El primer borrador de un guion yendo hacia delante sin saber adónde vamos

Por Nicolás Giacobone*

Escribir hacia delante sin saber adónde vamos es más efectivo que ir al psicólogo.
Pero no se puede escribir guiones yendo hacia adelante sin saber adónde vamos.
No se puede escribir el borrador final de un guion yendo hacia delante sin saber adónde vamos.
Se puede escribir el primer borrador de un guión yendo hacia delante sin saber adónde vamos, pero lo más probable es que no quede nada de ese primer borrador, o casi nada.
Si uno está dispuesto a juzgar con frialdad ese monstruo, y a reescribirlo, y a tirar todo lo que haya que tirar, aunque sean escenas que en sí mismas funcionen, entonces sí se puede escribir un primer borrador yendo hacia delante sin saber adónde vamos.

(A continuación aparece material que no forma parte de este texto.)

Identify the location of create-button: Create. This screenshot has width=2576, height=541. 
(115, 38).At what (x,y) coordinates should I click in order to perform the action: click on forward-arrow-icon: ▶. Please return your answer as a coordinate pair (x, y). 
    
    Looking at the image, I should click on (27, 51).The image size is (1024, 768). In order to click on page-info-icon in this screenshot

Si uno llega al final de un borrador con la sensación de que escribirlo fue fácil, de que no hay grandes secretos en la escritura de guiones, ese borrador no sirve para nada.
Hay que sufrir.
Hay que darse cabezasos contra la pared.
Hay que sentir que todo está muy mal.
Hay que mirarse al espejo y darse cuenta de que nuestra cara es idiota; porque todos tenemos una cara idiota; y peor, todos somos idiotas.
Hay que reírse como desquiciado al menos una vez por semana.
Hay que llorar.
Hay que leer lo que escribimos y llorar, no porque las escenas sean tristes sino porque dan pena.

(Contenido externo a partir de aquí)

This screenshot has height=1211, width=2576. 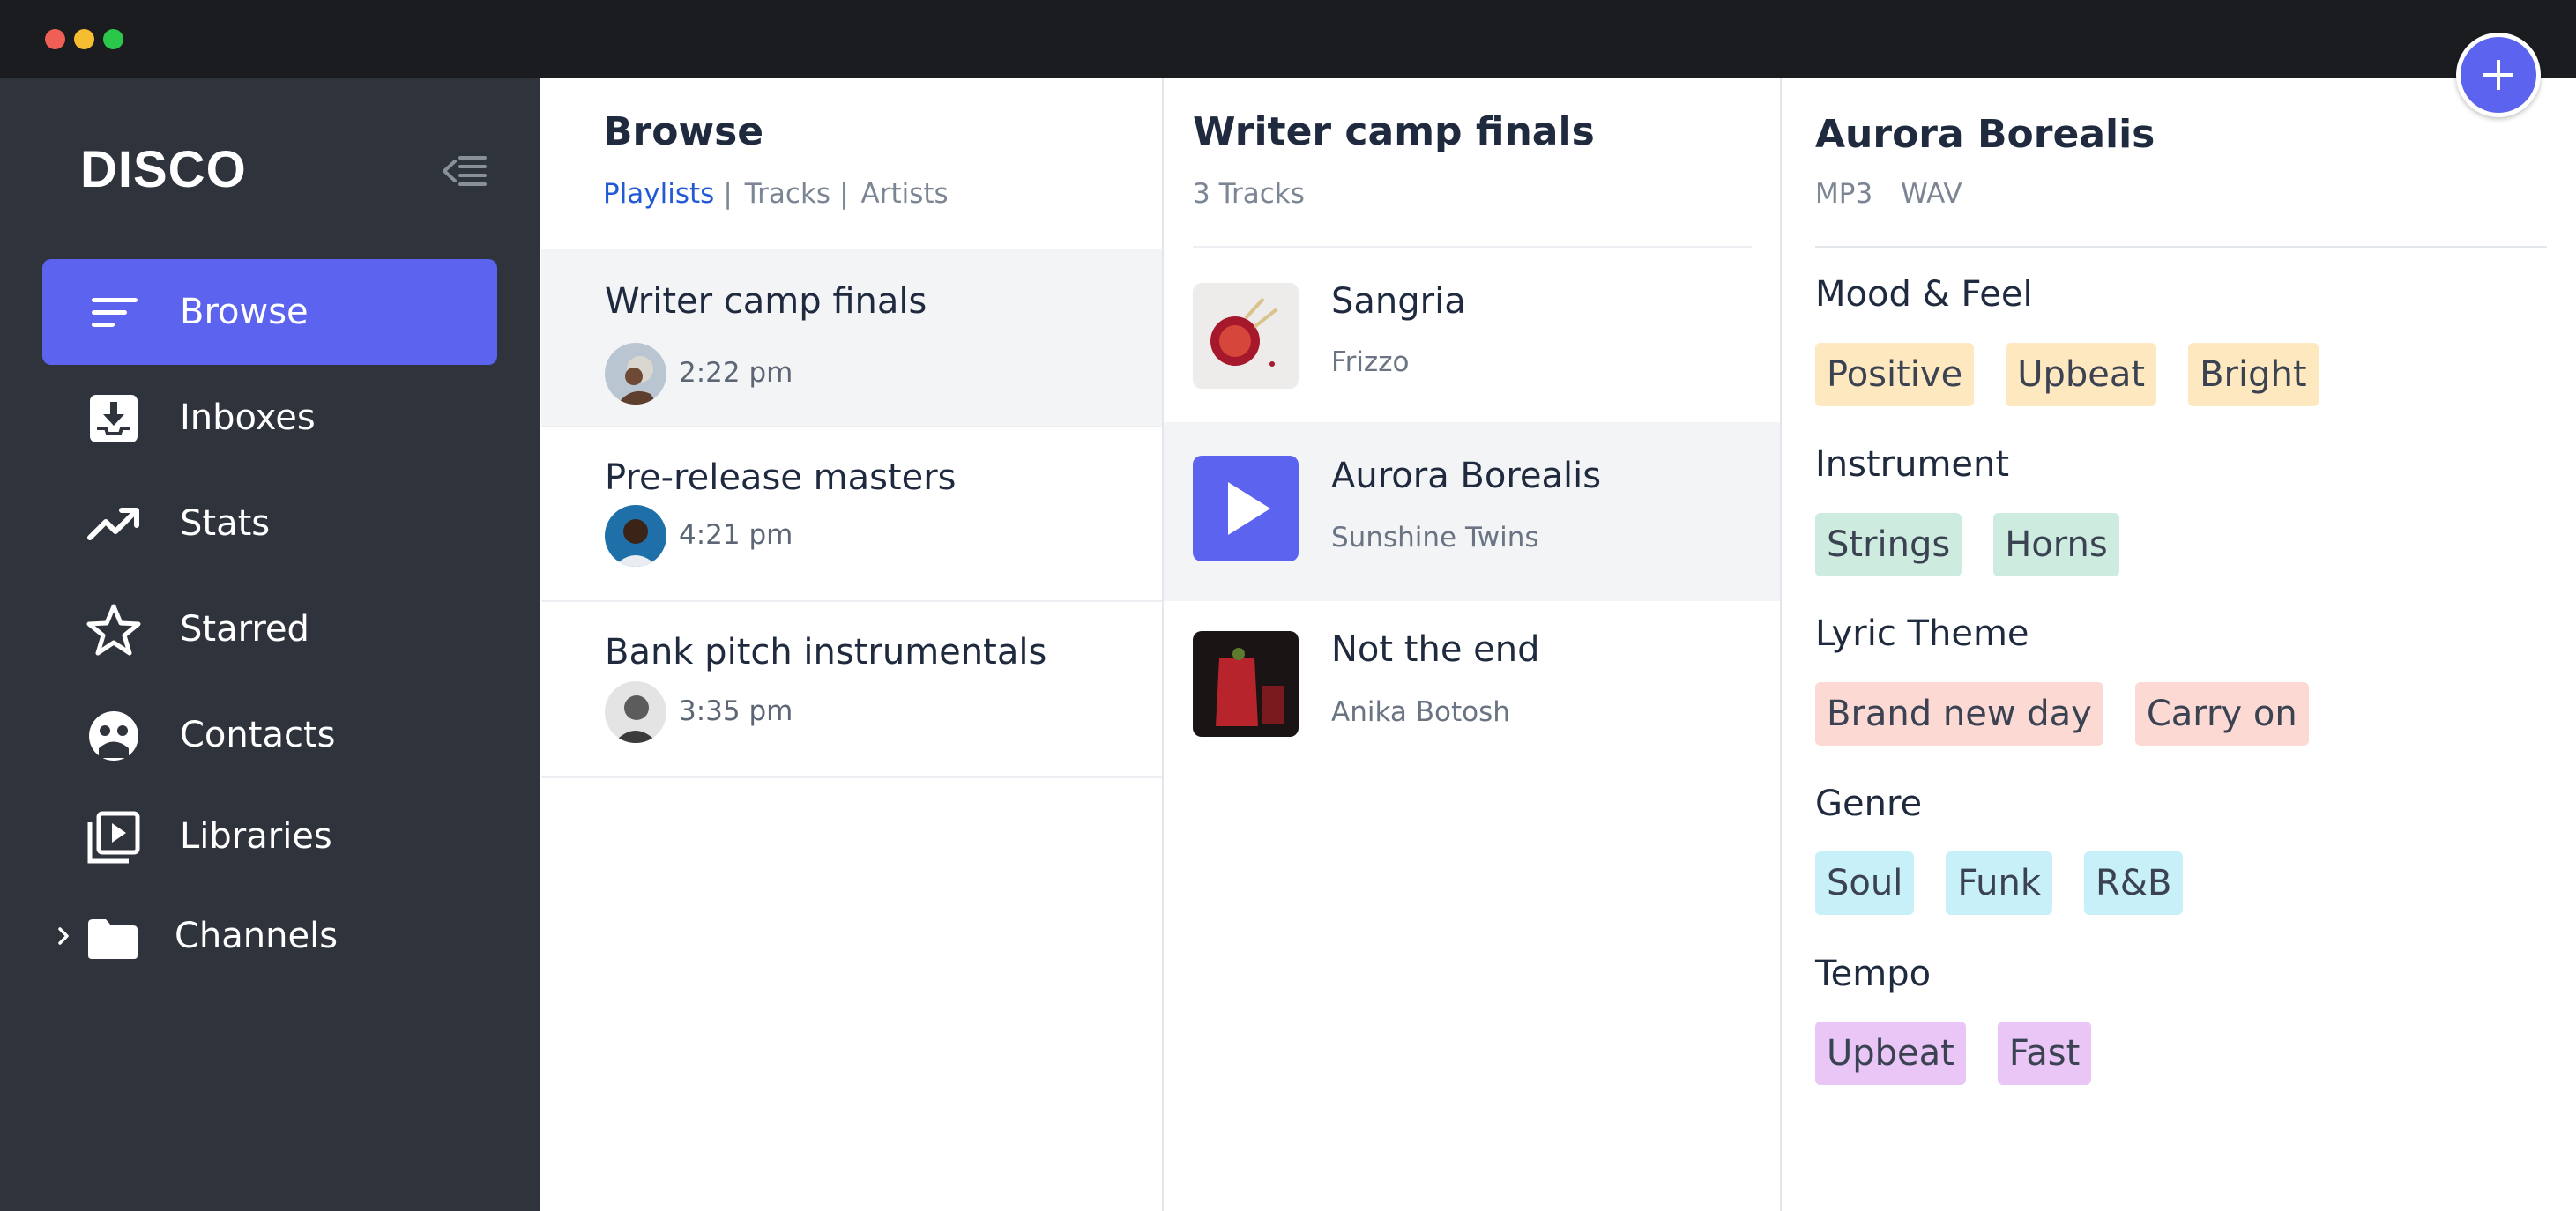 What do you see at coordinates (466, 170) in the screenshot?
I see `collapse-sidebar-icon` at bounding box center [466, 170].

Hay que pasarse horas y horas imaginando otras profesiones posibles.
Hay que pasarse horas y horas pensando excusas válidas, aunque sean falsas, que justifiquen el fracaso.
Hay que pensar en el suicidio.
Hay que pensar seriamente en el suicidio.
Hay que reírse a carcajadas de nuestros pensamientos de suicidio.
Hay que teclear a la fuerza, cuando no tenemos ganas de teclear.
Hay que leer lo que escribimos mil veces, dos mil veces, y cuando sentimos que lo que estamos leyendo es bueno hay que martillarnos un dedo.
Hay que aceptar que somos escritores de mierda intentando escribir algo fantástico, algo que es mucho mejor que nosotros.
Hay que entender que el noventa y nueve punto nueve por ciento de lo que somos es mierda.
Hay que buscar ese cero punto uno por ciento de nosotros que vale la pena.
Eso sí, todo esto que acabo de enumerar (aunque en realidad no lo enumeré) podemos hacerlo en casa, en pijama, a la hora que queramos
.


*Fragmento de su libro El cuaderno tachado.